* _AIM_
Reproduce the records verbatim, starting at their first line and ending at the line that contains "click(113, 82)".

%%

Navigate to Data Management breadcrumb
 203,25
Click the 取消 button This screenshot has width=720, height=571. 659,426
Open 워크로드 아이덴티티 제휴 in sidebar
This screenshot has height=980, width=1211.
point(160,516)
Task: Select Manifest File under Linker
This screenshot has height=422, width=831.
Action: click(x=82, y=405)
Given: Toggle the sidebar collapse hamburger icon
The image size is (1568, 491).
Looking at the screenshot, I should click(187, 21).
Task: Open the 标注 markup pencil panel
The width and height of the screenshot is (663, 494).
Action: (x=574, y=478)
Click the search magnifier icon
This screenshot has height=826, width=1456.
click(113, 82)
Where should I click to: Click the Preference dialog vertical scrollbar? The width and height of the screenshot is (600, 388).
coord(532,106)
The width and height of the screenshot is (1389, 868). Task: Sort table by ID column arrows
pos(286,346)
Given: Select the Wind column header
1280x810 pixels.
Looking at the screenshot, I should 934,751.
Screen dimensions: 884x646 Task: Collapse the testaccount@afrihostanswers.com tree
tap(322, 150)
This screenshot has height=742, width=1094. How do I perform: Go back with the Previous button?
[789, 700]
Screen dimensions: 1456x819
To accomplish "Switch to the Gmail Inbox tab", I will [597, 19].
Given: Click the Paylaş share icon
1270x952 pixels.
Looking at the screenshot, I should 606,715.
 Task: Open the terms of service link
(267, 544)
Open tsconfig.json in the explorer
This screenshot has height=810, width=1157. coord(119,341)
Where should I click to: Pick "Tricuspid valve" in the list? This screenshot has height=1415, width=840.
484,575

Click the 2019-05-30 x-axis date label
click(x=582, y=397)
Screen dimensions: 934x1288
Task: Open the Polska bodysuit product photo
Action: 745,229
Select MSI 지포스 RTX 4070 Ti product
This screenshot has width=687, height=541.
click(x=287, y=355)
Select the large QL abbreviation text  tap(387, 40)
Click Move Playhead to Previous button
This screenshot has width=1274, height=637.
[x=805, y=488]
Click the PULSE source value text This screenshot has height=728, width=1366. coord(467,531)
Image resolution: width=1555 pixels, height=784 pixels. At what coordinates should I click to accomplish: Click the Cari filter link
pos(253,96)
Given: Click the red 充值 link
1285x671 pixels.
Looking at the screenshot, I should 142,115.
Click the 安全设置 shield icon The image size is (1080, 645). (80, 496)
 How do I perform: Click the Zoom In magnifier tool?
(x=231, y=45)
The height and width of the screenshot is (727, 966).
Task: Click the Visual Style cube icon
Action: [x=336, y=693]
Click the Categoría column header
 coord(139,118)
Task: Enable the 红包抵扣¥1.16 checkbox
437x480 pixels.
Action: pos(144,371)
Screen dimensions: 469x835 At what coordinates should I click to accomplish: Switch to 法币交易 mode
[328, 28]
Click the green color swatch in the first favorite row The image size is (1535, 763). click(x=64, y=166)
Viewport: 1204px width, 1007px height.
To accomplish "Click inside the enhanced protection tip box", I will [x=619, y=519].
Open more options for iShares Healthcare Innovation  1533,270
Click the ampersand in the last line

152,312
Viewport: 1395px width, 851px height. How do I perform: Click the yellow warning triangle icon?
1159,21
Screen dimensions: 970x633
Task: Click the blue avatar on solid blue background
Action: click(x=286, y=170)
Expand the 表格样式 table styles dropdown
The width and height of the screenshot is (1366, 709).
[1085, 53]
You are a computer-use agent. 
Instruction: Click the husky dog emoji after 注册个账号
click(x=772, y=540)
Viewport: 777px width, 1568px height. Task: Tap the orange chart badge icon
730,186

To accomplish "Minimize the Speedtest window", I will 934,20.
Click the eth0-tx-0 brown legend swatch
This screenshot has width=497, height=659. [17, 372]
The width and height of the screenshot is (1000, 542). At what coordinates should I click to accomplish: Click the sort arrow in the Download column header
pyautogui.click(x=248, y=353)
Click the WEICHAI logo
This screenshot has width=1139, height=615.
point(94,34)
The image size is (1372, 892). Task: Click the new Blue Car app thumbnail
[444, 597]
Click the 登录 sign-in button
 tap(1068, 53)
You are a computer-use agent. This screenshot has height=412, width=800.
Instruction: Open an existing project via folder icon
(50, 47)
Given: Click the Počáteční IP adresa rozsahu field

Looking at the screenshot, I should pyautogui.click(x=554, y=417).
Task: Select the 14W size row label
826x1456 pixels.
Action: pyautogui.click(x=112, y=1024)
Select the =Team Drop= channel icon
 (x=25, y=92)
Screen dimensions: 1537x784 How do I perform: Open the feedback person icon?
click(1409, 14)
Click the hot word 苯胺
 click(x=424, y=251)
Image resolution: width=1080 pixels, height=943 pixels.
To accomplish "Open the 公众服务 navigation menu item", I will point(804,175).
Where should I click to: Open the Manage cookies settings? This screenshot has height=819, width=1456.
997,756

%%

* _SOLUTION TO THE EXERCISE_
Navigate to Data Management breadcrumb
 203,25
Click the 取消 button This screenshot has width=720, height=571. 659,426
Open 워크로드 아이덴티티 제휴 in sidebar
This screenshot has height=980, width=1211.
point(160,516)
Task: Select Manifest File under Linker
This screenshot has height=422, width=831.
Action: click(x=82, y=405)
Given: Toggle the sidebar collapse hamburger icon
The image size is (1568, 491).
Looking at the screenshot, I should click(187, 21).
Task: Open the 标注 markup pencil panel
The width and height of the screenshot is (663, 494).
Action: (x=574, y=478)
Click the search magnifier icon
This screenshot has height=826, width=1456.
click(113, 82)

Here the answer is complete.